# Request:
Gather every line of the records below that contains the string "named", matching case exactly.

# Source material:
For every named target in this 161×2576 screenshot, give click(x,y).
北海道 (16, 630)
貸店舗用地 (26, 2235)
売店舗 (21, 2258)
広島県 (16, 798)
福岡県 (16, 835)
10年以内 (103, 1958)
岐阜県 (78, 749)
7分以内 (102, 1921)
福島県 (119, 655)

# Task result:
For every named target in this 161×2576 screenshot, give click(x,y).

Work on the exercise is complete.